Do we really believe that the media would not care about the structural stability of the bridge? And that no journalist would be interested in finding out whether there are other bridges with similar problems? If anything, I find such hypothetical examples to show more about the authors shortcomings than modern journalism. This is not to say that specific media outlets would not pay disproportionate attention to the car and the driver in their coverage, but the news media would definitely not only focus on the car and the driver.

Based on all the arguments presented in the book, the author concludes: “By now you’ll have realised that there’s only one solution: disconnect completely from the news.” No, I have not realised that the only solution is to disconnect completely from the news. And I feel bad if any reader of the book will be convinced by the arguments presented in the book and give up on the news.

This is not to say that we should not reflect upon what news we consume and how often we consume news. Actually, it is something I have put a lot of thought into. In our book on opinion polls, we discuss how it is not an easy task to define what news is and whether something is newsworthy: “In a hypothetical scenario where news was only published once a year, a new opinion poll would most likely be relevant on its own terms. However, with daily newspapers and shorter deadlines, a new poll is not necessarily interesting compared to all other polls that have been reported recently. This is a feature that makes it crucial to understand how opinion polls can differ in their newsworthiness according to how we define news.” (emphasis in original, p. 28f)

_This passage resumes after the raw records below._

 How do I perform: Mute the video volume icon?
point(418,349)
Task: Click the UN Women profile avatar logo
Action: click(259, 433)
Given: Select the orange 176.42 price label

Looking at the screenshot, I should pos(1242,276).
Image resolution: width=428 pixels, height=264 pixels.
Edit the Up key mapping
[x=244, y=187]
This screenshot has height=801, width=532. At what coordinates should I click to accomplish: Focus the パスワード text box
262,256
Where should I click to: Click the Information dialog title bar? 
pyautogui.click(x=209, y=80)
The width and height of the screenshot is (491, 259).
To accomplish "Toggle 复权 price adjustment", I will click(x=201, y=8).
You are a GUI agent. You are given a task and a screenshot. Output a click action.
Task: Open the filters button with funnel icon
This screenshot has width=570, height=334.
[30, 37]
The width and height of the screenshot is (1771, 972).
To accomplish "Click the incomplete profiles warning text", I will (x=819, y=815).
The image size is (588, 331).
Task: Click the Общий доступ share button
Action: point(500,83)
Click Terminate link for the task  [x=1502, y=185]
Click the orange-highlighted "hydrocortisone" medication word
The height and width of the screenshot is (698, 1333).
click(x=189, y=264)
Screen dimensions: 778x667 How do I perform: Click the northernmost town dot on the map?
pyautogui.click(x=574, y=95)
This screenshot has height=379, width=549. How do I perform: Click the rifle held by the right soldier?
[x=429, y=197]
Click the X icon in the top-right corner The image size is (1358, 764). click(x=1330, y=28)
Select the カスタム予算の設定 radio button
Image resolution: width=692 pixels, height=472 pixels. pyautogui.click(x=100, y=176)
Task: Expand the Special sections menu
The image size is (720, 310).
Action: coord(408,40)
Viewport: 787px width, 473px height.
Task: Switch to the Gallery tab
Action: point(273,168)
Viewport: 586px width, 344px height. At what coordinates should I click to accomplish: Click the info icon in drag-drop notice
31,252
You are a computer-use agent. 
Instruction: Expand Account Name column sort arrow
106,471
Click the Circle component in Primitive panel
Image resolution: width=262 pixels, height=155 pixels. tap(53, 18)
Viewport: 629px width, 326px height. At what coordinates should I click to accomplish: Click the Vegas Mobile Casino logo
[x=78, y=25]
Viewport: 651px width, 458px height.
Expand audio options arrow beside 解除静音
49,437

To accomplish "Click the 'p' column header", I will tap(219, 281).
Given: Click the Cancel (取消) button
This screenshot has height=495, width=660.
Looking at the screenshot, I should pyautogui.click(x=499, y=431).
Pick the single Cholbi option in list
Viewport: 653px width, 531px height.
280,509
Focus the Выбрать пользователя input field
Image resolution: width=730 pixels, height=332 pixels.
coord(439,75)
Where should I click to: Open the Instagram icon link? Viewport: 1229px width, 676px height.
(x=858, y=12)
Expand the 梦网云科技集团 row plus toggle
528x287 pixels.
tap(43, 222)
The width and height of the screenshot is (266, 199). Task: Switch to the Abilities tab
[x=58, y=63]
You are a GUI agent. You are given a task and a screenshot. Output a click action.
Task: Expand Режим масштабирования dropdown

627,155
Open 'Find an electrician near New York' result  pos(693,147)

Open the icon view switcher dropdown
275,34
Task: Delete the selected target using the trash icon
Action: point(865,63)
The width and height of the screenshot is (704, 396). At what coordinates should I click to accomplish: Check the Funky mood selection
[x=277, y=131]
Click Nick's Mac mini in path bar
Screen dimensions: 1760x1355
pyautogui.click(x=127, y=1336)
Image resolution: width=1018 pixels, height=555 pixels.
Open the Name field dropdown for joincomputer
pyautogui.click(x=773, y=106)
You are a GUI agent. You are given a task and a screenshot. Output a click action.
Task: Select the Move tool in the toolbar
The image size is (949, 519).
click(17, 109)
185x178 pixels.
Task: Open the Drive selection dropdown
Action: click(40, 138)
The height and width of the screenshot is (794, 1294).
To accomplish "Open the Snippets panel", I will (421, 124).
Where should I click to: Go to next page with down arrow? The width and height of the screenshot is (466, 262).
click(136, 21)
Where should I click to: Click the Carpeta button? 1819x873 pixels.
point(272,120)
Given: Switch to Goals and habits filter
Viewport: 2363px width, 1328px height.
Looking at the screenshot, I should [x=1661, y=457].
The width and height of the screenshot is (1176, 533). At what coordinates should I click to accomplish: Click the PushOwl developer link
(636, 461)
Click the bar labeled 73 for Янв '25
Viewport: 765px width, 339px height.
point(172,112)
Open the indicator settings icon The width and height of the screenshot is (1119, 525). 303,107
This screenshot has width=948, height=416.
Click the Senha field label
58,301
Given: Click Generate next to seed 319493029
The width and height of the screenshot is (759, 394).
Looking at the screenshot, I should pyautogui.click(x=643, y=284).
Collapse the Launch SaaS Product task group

Whether something is relevant/newsworthy/important is conditional upon how we understand the frequency of news, and we now have the opportunity to check the news any second of the day. This can be a problem, and something that is worth taking serious, but “stop reading the news” is not a good advice across time, space and concepts. Some people might be better off from consuming less news, or different news, but I find it much more interesting to talk about the equilibrium that works best for most people.

I am simply not convinced that we would live in a better society if nobody consumed news. Take this example from the book: “How should we vote sensibly without the news? My recommendation: look first at what the candidates have achieved and only then at what they’ve promised. You may have to google this information, and perhaps you’ll end up on a news website. This doesn’t matter, however, so long as you and not the media or machines determine your path through the internet.” I do not find this realistic, and I am not convinced that democratic societies would be better if people determine their own “path through the internet”.

Why do I think some people will find the premise of the book appealing? Because there is a lot of virtue signaling in saying that you don’t follow the news. Just as there is in saying that you do not own a TV (I don’t own a TV) and do not eat sugar (I didn’t eat sugar in 2021). Not having to care about the news is a privilege (in the same way it is a huge privilege not having to care about politics), and the book is, if anything, only confirming that the author lives a privileged life where it is no longer important to keep track of what is happening in the world.

Consequently, I disagree wholeheartedly with the following conclusion: “For ten years I’ve consistently practised what I preach. The impact on my quality of life and decision-making has been remarkable. Try it. You’ve got nothing to lose. You have so much to gain.” I am convinced that this is what the author believes. However, I do believe you have a lot to lose if you stop reading the news. And most people, but not all, have very little to gain. If you do not read any news at all, I will even end my review with a simple recommendation. Start reading the news.